The recent controversy surrounding the Browns' handling of Colt McCoy's concussion has dominated so much of the public discourse surrounding the team that it's overshadowed perhaps a larger issue regarding the second-year quarterback: Does McCoy have what it takes to lead the Browns out of the cellar and into contention in the AFC North?
One AFC executive, whose team plays the Browns on occasion, doesn't think so.
In an interview with The Plain Dealer, the executive outlined the reasons why he doesn't think McCoy has what it takes to be the Cleveland's franchise quarterback. One of the main arguments centers on the Browns' division.
"Here's the problem -- you play six games against those teams [Pittsburgh, Baltimore and Cincinnati], often in bad weather," the executive said this week. "I think you need a quarterback who is physically big with a strong arm."
The reporter then asked the executive if he liked McCoy, who has 14 touchdowns to 11 interceptions this season.
"Not in that division," he responded. "I'm not saying it's easy to find one.
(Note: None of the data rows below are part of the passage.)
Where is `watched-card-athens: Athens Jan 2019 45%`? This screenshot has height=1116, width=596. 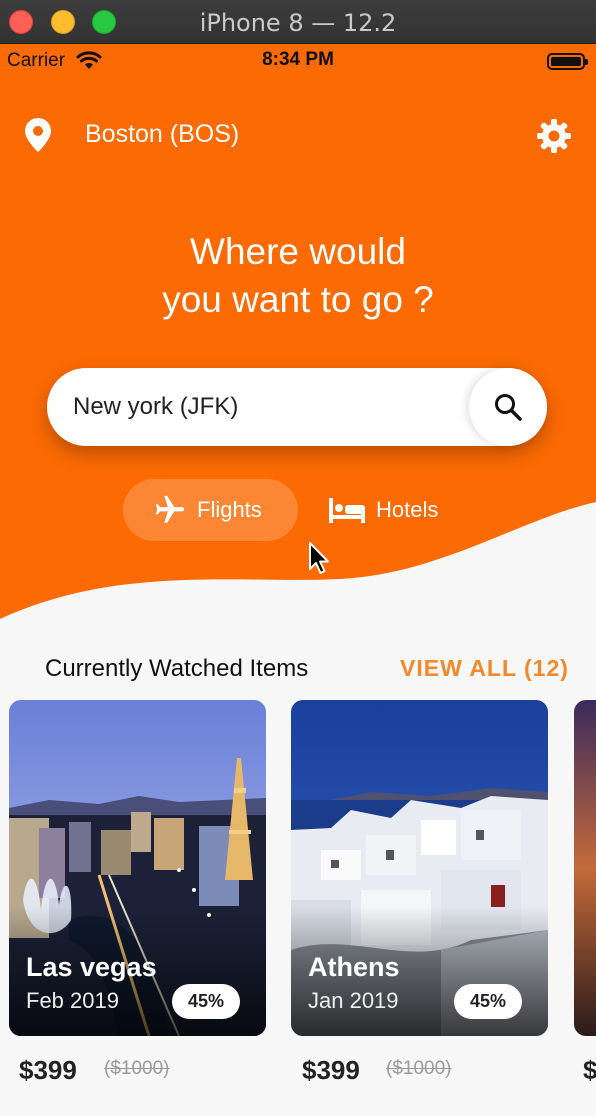 watched-card-athens: Athens Jan 2019 45% is located at coordinates (420, 868).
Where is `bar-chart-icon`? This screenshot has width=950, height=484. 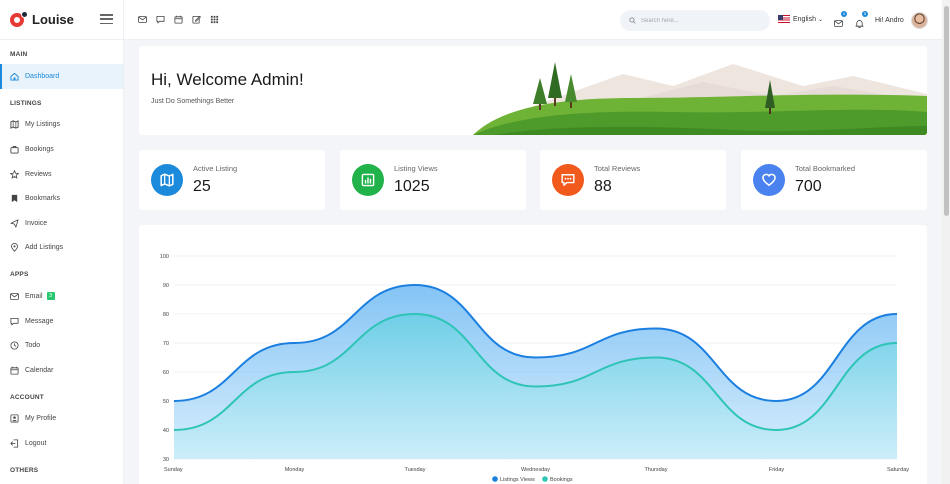 bar-chart-icon is located at coordinates (368, 180).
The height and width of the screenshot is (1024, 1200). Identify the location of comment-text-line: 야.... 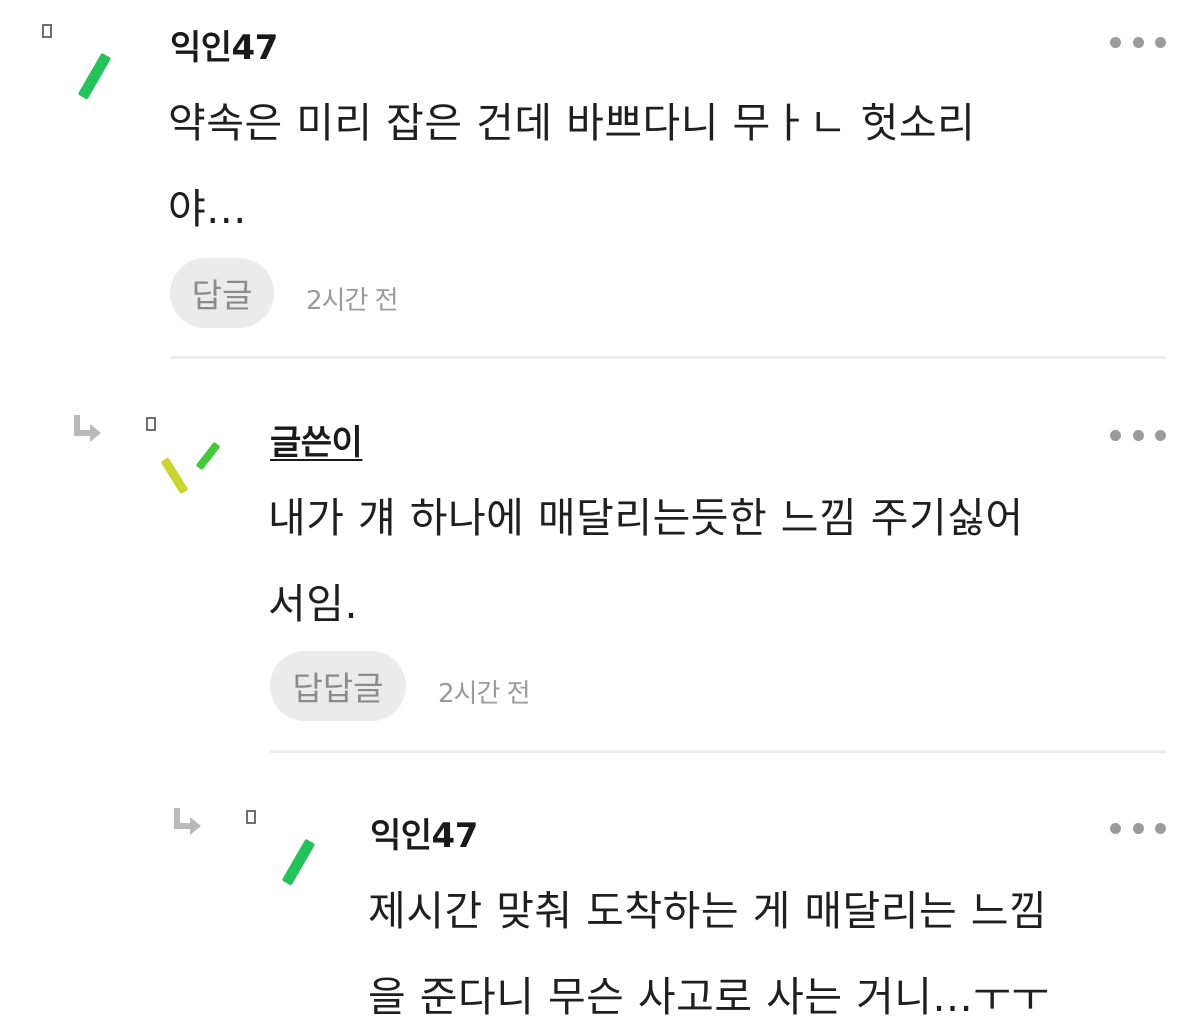
(208, 209).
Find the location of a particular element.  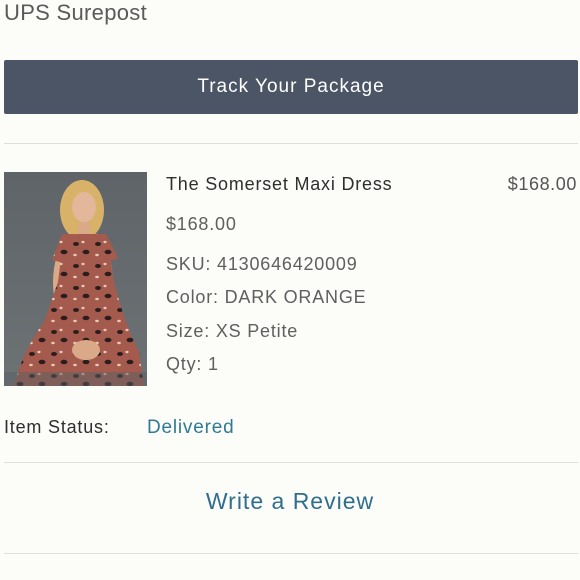

qty-text: Qty: 1 is located at coordinates (192, 364).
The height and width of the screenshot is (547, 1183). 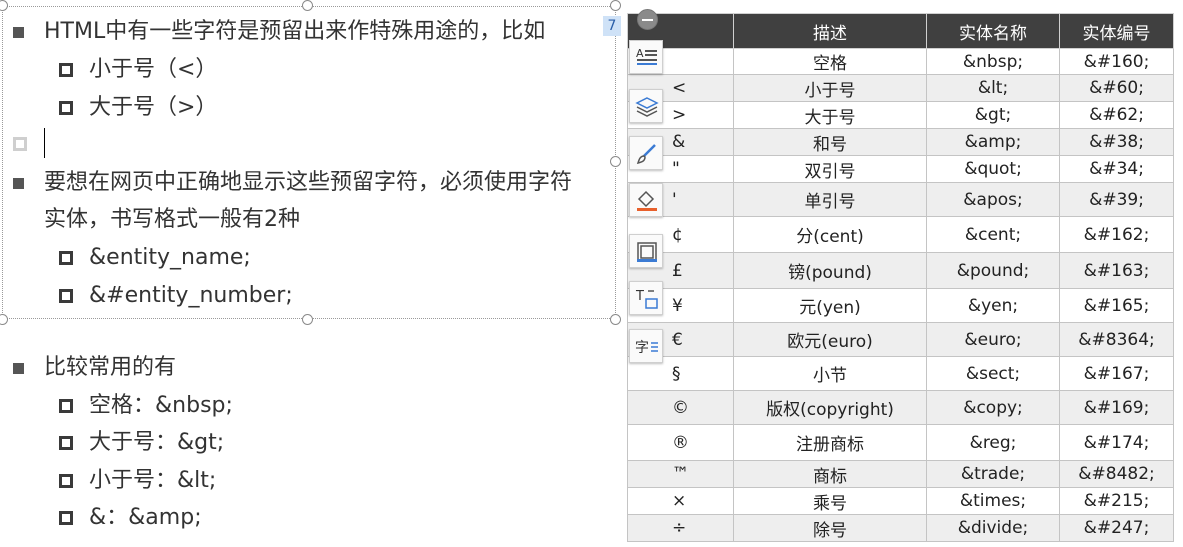 What do you see at coordinates (170, 258) in the screenshot?
I see `bullet-item: &entity_name;` at bounding box center [170, 258].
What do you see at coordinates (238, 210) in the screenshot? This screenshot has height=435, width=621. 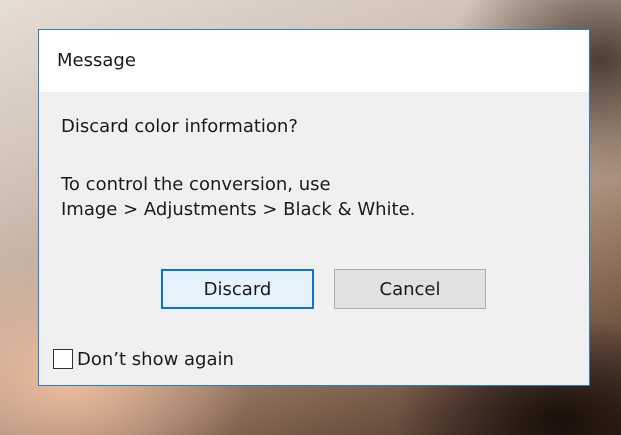 I see `message-body-line: Image > Adjustments > Black & White.` at bounding box center [238, 210].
Think of all the quarterbacks that Baltimore went through before Flacco -- [Kyle] Boller, [Trent] Dilfer, [Tony] Banks, [Steve] McNair, [Elvis] Grbac ... I'm sure I'm forgetting some guys. Ben [Roethlisberger] put Pittsburgh on the map for the Super Bowl. [Andy] Dalton can play. Our coaches think Seneca [Wallace] is tougher to defend [than McCoy] because he's more mobile, but he's a backup. For years, the Browns have had a terrible offense and a quarterback problem. They usually go together."
The Browns have two first-round picks in the 2012 draft, but the executive said they shouldn't take a quarterback just for the sake of taking one. If the right player isn't available, he said, they should look to land impact players at other positions.